### TASK STATEMENT
Would you return, word for word, the lines of the data below from the line with "You are a GUI" through the line with "This screenshot has height=360, width=640.", and no others?

### INPUT DATA
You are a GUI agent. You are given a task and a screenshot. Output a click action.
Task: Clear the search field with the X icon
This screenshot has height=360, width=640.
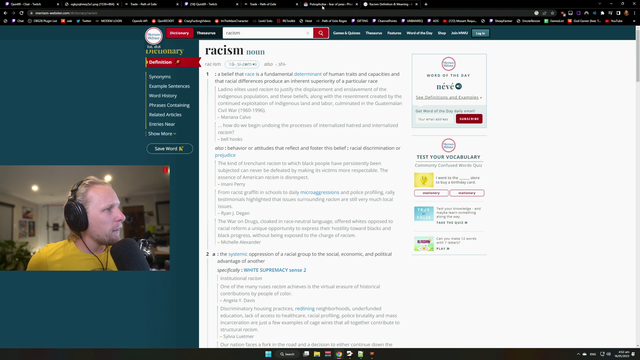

--

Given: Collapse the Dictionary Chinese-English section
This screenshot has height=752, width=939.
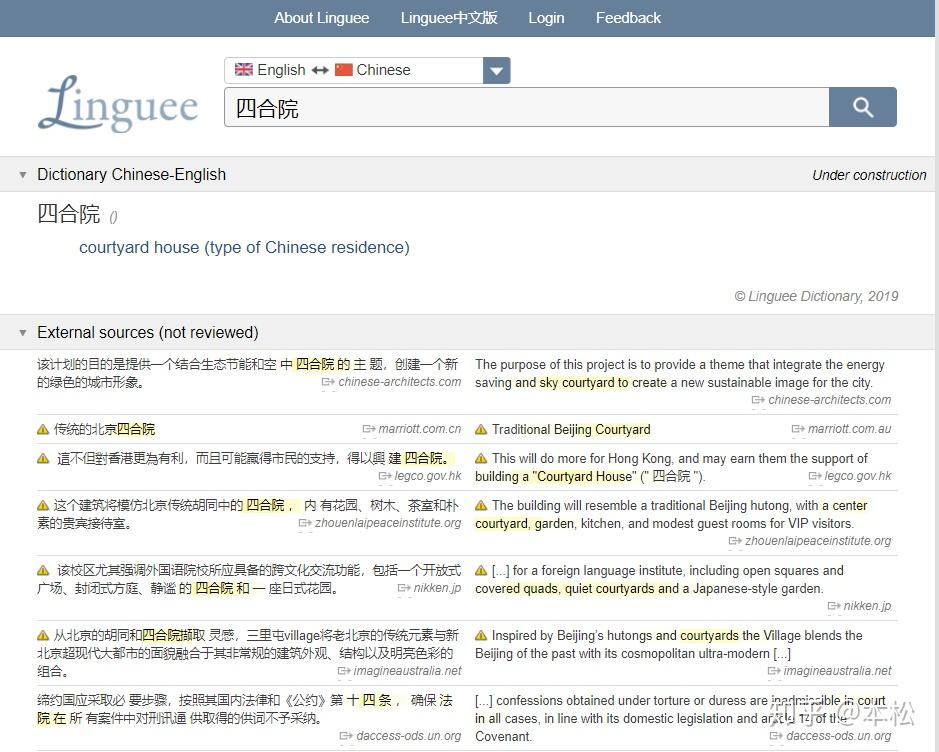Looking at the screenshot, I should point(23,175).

### ANSWER TO THE EXERCISE
You are a GUI agent. You are given a task and a screenshot. Output a click action.
Task: Clear the search field with the X icon
This screenshot has height=360, width=640.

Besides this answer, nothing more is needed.